I spent the night in a lighthouse on a tiny California island. Here’s how you can too – Paradise Post

Christopher Reynolds | Los Angeles Times (TNS)

You might be reluctant to stay at a $475-a-night inn that warns of flashing lights and foghorns throughout the night, or bans one-night guests from bathing, or requires that you be ready to climb a ladder above roiling seas.

But then you hear those four words:

Lighthouse on an island.

The East Brother Light Station is a compound of three buildings on a three-quarter-acre island near the eastern shore of San Francisco Bay. The main building is a four-bedroom 1873 Victorian home, topped by a beacon you can see from up to 13 miles off. And all of those bedrooms are rentable by the night, with a fancy dinner and breakfast included.

In December, I booked a night and made my way to Point San Pablo Harbor in Richmond, 20 miles north of San Francisco.

The first surprise was the crocodile. When you follow the two-lane approach road, you pass a few miles of mostly idle post-industrial waterfront, climb a hill, then descend to the harbor, where you are greeted by a 40-foot-long steel-and-ceramic crocodile, jaws open wide.

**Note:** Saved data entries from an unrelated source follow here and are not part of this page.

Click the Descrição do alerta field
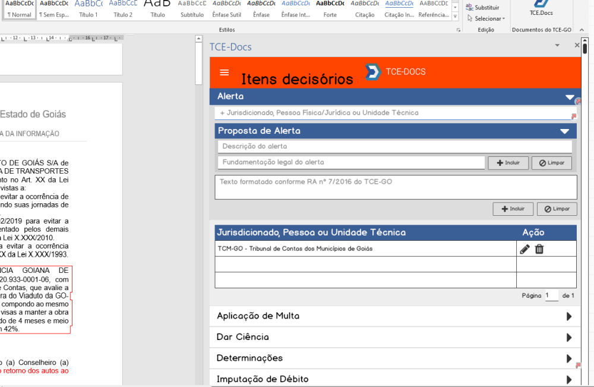Viewport: 594px width, 387px height. pos(393,147)
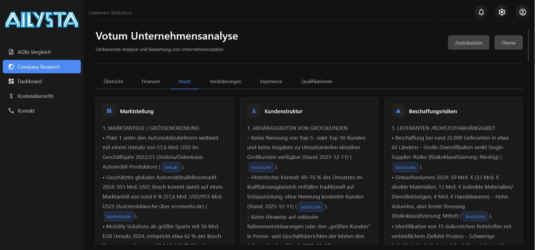This screenshot has height=250, width=535.
Task: Open the ecomento.de source link
Action: (119, 217)
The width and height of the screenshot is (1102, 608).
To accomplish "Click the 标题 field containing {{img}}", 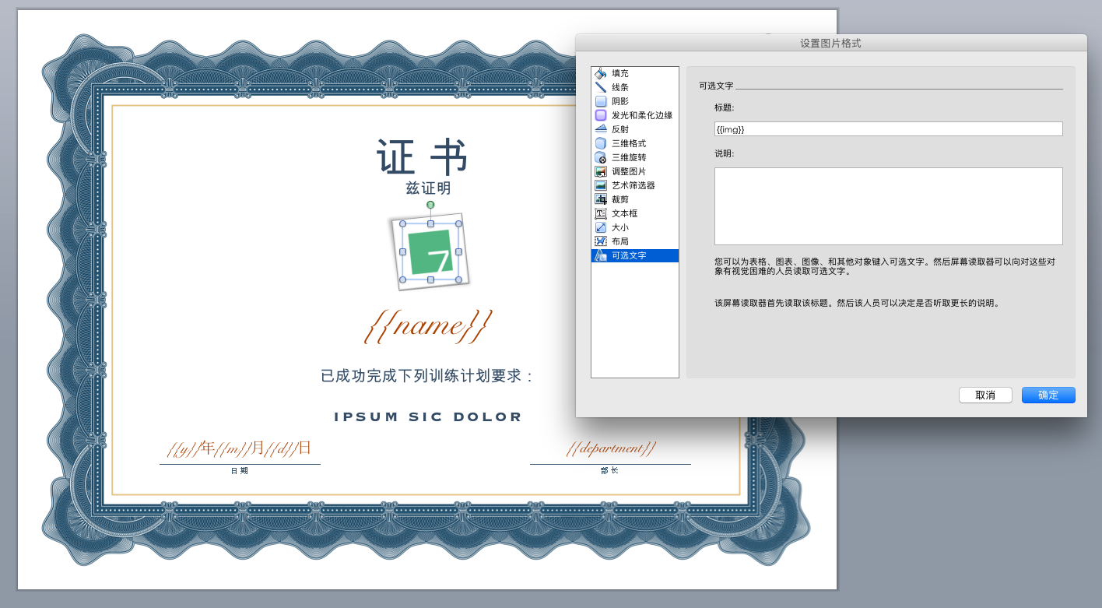I will (888, 129).
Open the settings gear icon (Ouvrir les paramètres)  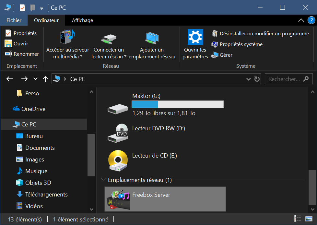(x=195, y=37)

Nearby stands a Victrola-style trumpet tall enough to serenade Godzilla. Also a hippo-sized cat, a possible altar and several other large, mysterious sculptural objects, neighbored by a few yurts, a pen full of goats and a few dozen houseboats in the marina — rustic, artsy houseboats, boldly painted, with a pirate vibe.

At the base of the dock, a rustic patio restaurant called the Sailing Goat was serving lunch. In fact, I was gulping some of the Sailing Goat’s excellent clam chowder when my innkeepers’ 22-foot boat puttered up to the dock.

The 10-minute ride to the lighthouse

Dre and Charity Elmore, both newcomers to California, started work in early 2023 as keepers of the East Brother Light Station Bed & Breakfast, a gig nearly as intriguing as the lighthouse itself.

Bundled in rain gear and eager to get back to their island before a downpour hit the launch, the two quickly embarked me and my overnight bag for the trip to the island.

Over the whine of the motor, Dre Elmore explained that many of the houseboat people seem to be live-aboard artists and musicians. As for the sculptures?

“From Burning Man,” he said.

On the quarter-mile ride to the island, the Elmores told me I’d be the only guest for the evening — others had canceled because of illness. Then they gave me the inn’s backstory.

From 1873 until the 1960s, East Brother Island was home to a manned lighthouse, using its beacon and horn to guide ships through the often-foggy strait that connects San Francisco Bay to San Pablo Bay.